* Start Provided data *

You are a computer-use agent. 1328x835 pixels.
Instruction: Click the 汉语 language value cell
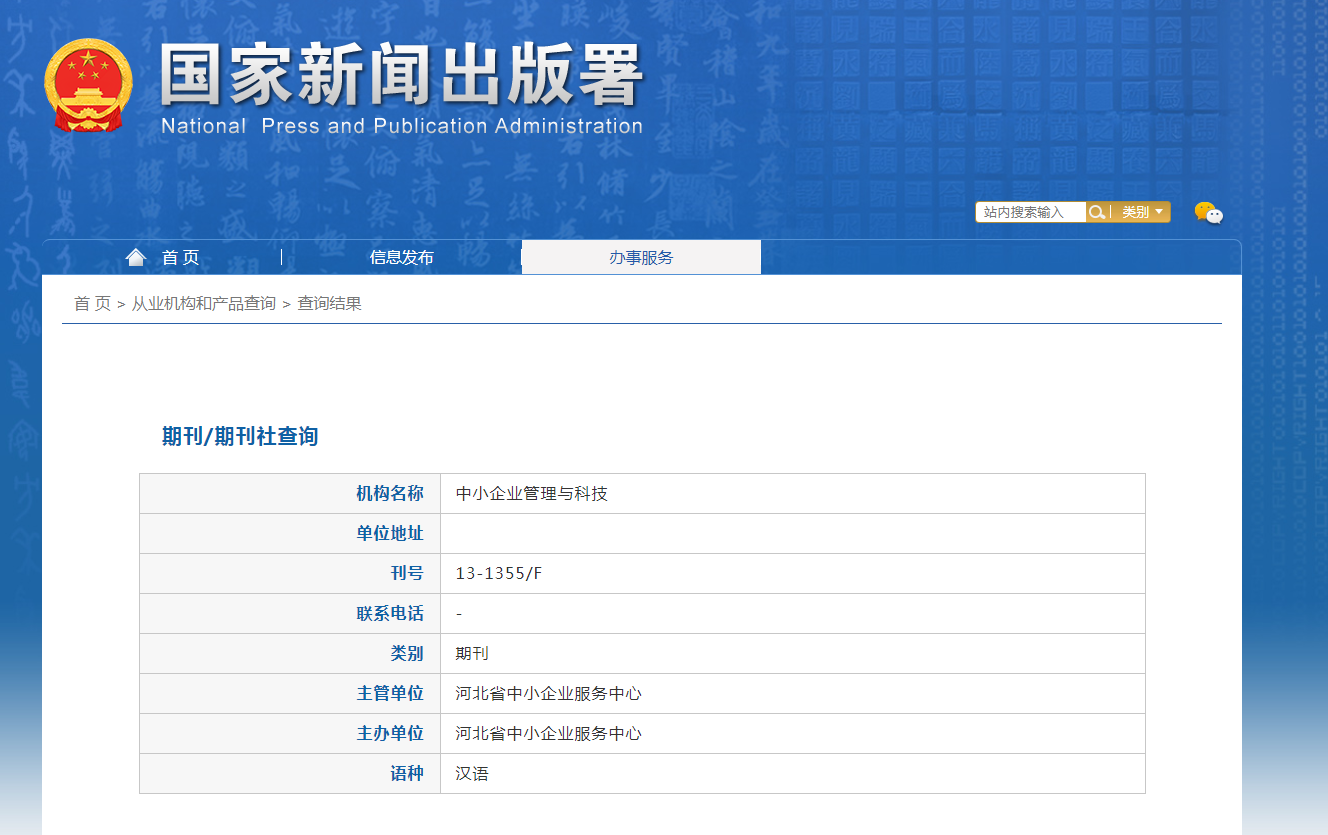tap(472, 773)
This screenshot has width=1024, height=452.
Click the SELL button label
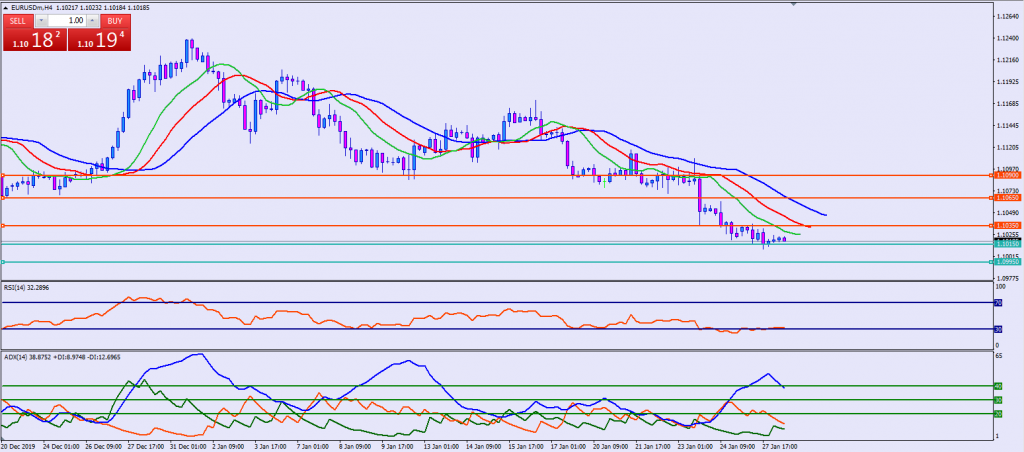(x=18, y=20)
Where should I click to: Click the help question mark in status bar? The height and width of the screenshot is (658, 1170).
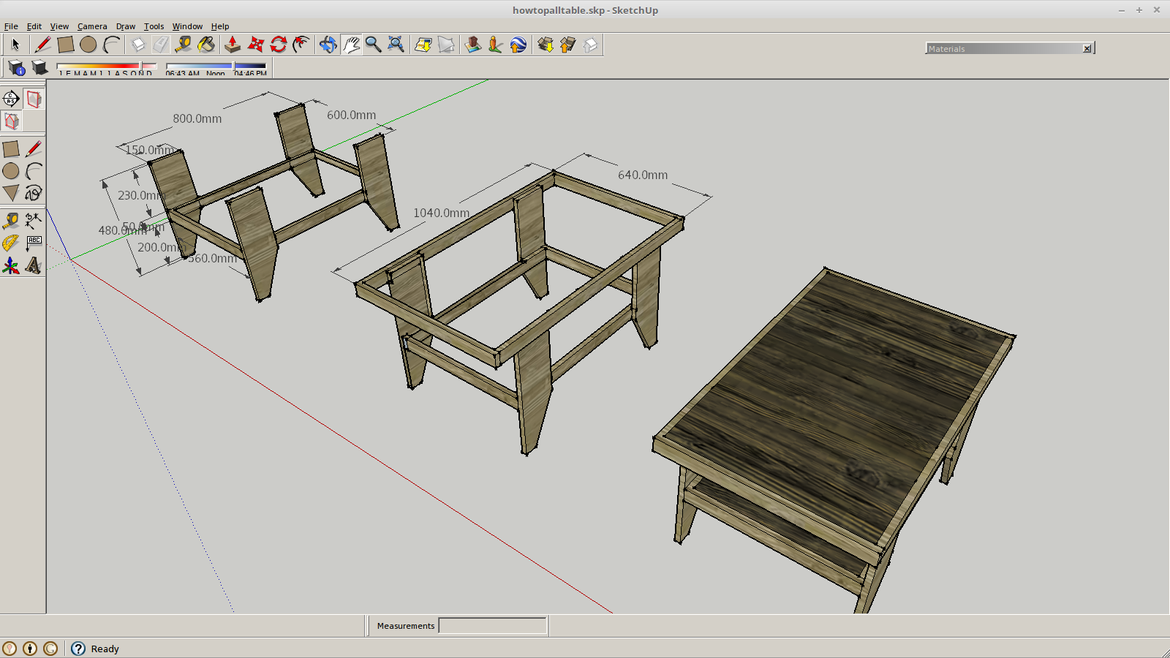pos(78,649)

* End Provided data *

= What you need to do =
Copy out the text of every row above word for word, leaving out the pictures.

= Exercise answer =
You are a computer-use agent. 1328x835 pixels.
Instruction: Click the 汉语 language value cell
tap(472, 773)
This screenshot has width=1024, height=452.
Click the SELL button label
(x=18, y=20)
Where should I click to: Click the help question mark in status bar? The height and width of the screenshot is (658, 1170).
pos(78,649)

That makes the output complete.